I am staring out my window, thinking.

"Will it always be like this," I wonder?

Where will I be next year? Or in 20 years? Who will I be with? When will it change?

Will I live in a fabulous villa in Tuscany? Spending my days, staring out at the beautiful Italian countryside, approving continental dinner party menu's and calligraphied place settings on thick pressed parchment, kissing my beautiful children before the nanny takes them poolside to play?

Will I move to some assembly line suburb, live in a new house, identical to the twenty around it, in some middle class development? Blasting Janis Joplin as I speed through Anytown, USA?

What a nightmare.

I could never have been that girl, you know? It was never my destiny. And my parents, they get it. I couldn't have stayed in that town, with those people. I wasn't one of them. I pined for years, planning the escape. My escape. And my parents knew it.

When I go back, I see what could have happened if I had not worked to get out. If I had given in and taken the easy road.

I would live in a modern, aluminum-sided housing development near that tragic clique of girls I ran around with...the ones with whom I slouched against the lockers in high school, late for class and not caring, maliciously sticking our feet out and tripping the nerds as they walked by...the ones I let dip their fingers into my brand-spanking new pot of Clinque lip gloss. The ones I played the game with - they thought I was one of them. They didn't know that even at 14 and 15 and 16 and 17 - the whole time - I was just playing along. I had no intention of being one of them.

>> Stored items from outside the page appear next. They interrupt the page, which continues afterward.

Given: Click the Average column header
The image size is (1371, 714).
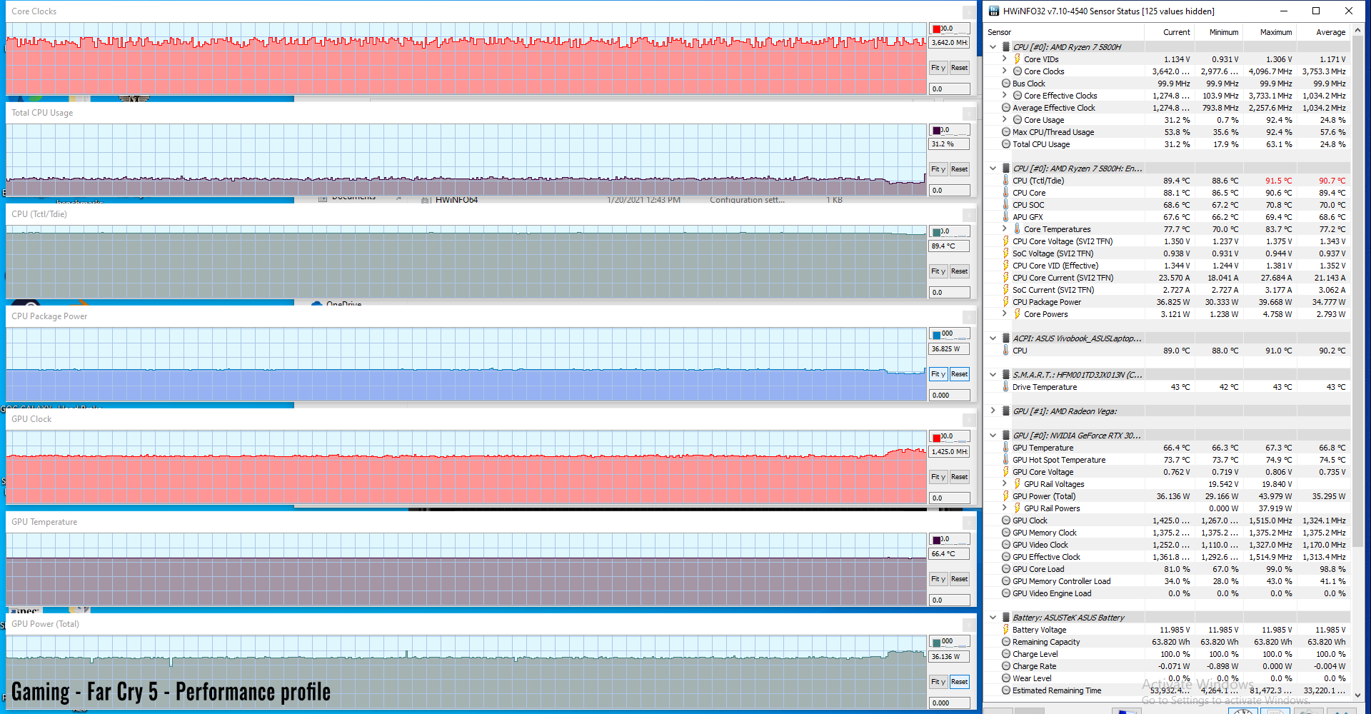Looking at the screenshot, I should pyautogui.click(x=1330, y=32).
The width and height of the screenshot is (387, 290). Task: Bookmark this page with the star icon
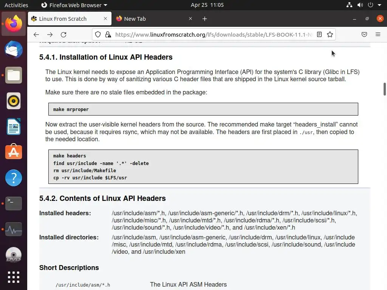pyautogui.click(x=330, y=34)
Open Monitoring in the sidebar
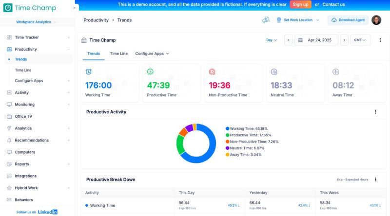390x216 pixels. tap(24, 105)
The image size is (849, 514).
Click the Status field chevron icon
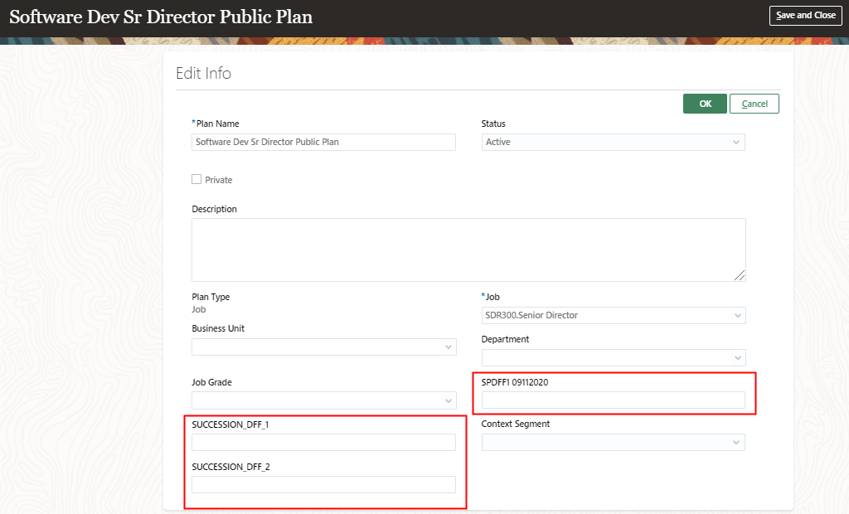coord(736,142)
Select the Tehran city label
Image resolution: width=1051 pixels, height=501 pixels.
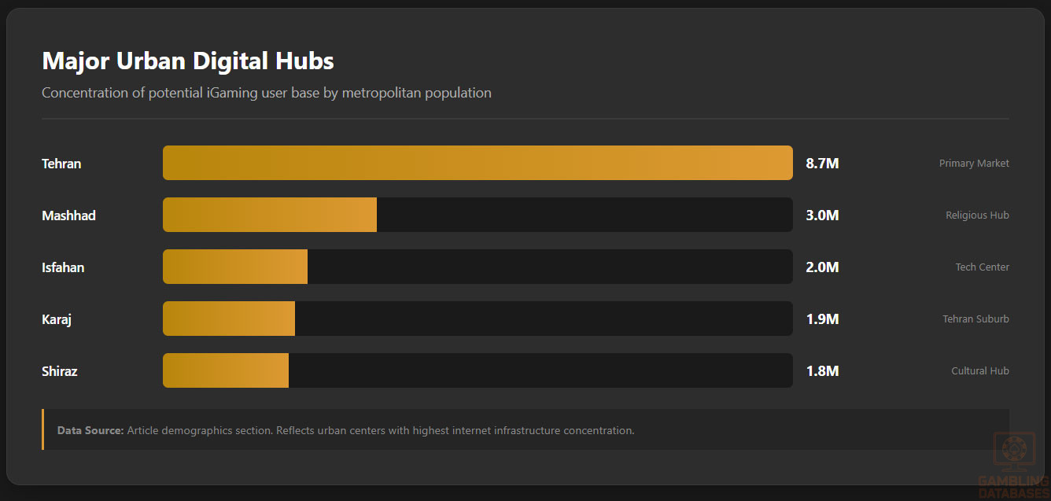[x=61, y=164]
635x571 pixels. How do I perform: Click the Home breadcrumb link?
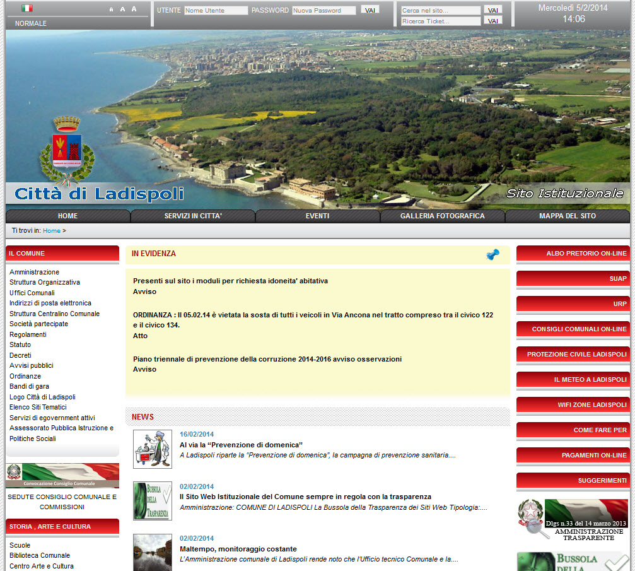click(x=52, y=231)
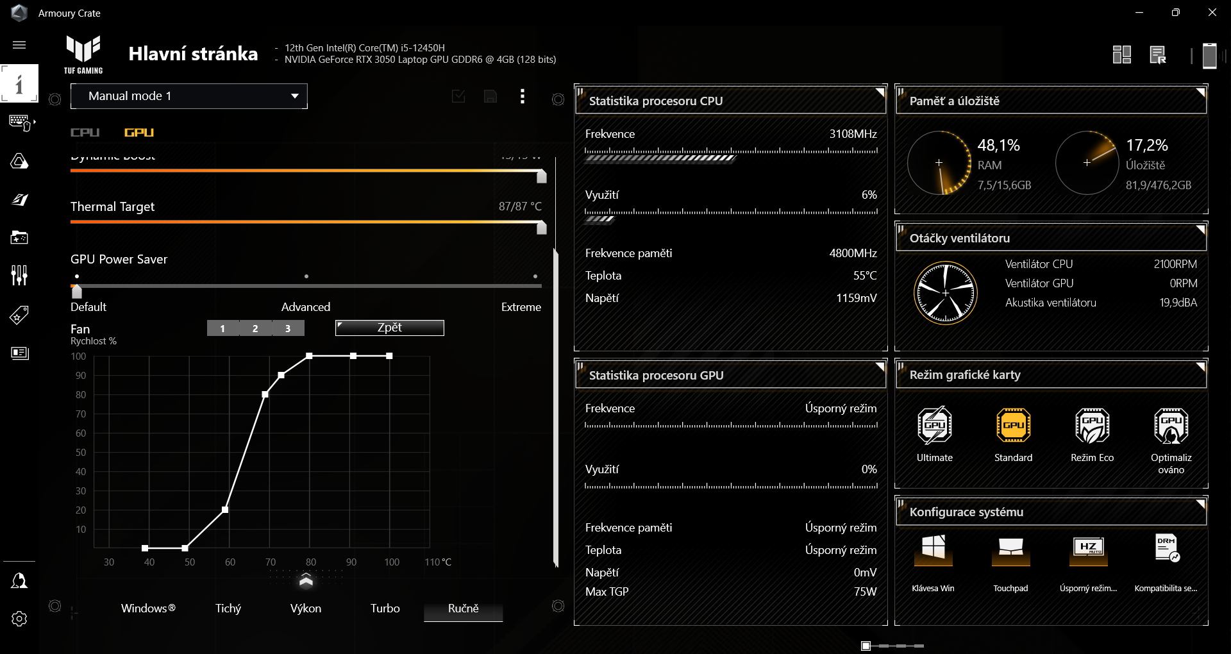Open Settings gear in the sidebar
The height and width of the screenshot is (654, 1231).
pyautogui.click(x=19, y=619)
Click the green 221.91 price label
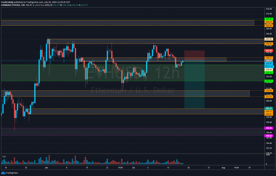This screenshot has width=276, height=176. [x=269, y=81]
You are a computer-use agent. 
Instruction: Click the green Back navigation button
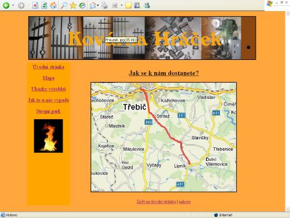(x=6, y=5)
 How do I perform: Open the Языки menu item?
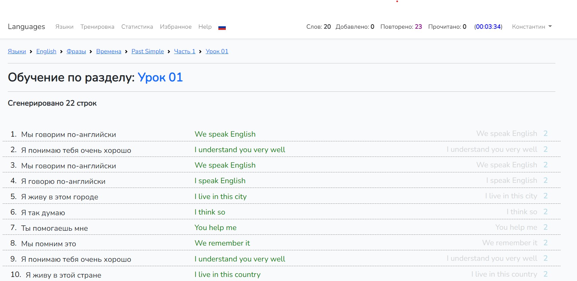64,27
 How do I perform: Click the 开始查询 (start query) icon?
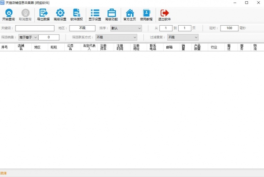click(8, 15)
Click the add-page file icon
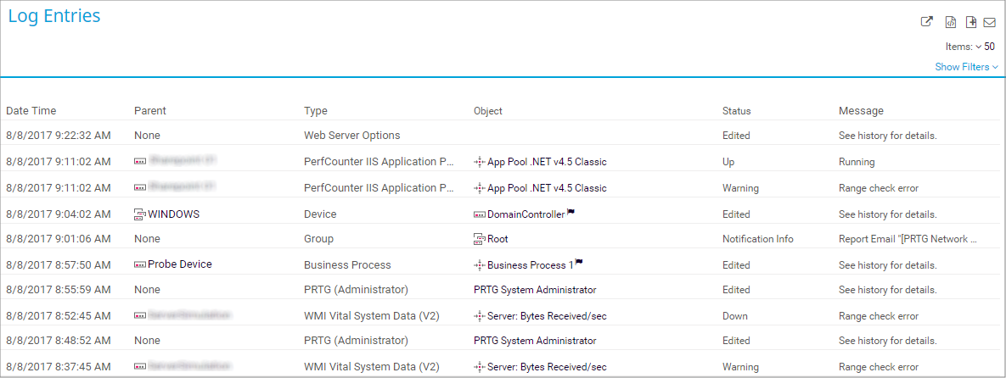This screenshot has height=378, width=1006. [x=971, y=22]
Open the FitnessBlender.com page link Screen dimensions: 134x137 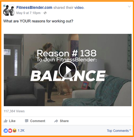pyautogui.click(x=34, y=8)
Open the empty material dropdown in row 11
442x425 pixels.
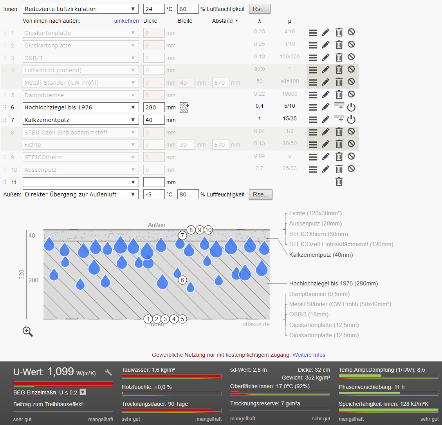pos(81,182)
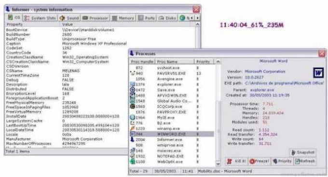Take a Snapshot of the process
Image resolution: width=328 pixels, height=177 pixels.
click(303, 152)
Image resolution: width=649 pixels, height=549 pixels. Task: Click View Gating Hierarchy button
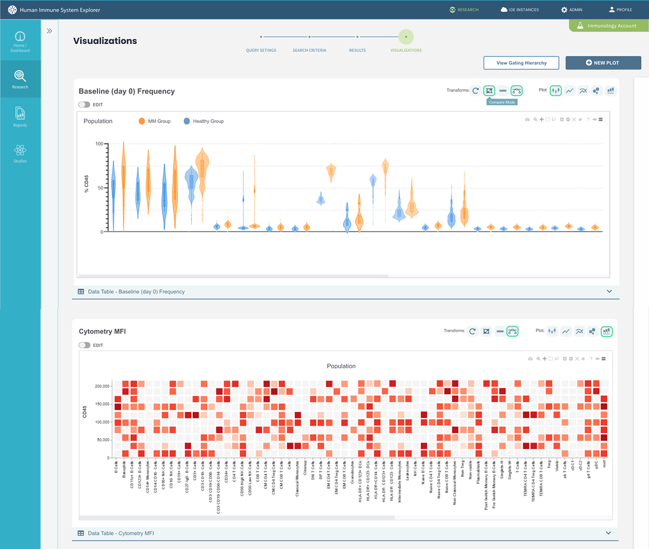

It's possible that I would drive one of those terribly unfashionable grocery-go-getting minivan contraptions, fitting squirming children for their Buster Browns while my husband wore cheap, off-the-rack suits and even worse polyster ties to his 35K salaried job at which he was equally unhappy.

I would buy ground beef when it went on sale and freeze it. I would watch the Home Shopping Network and when I saw one of those contraptions that holds lint brushes and sewing kit utensils, maybe I would buy it because my husband had promised a long-overdue honeymoon.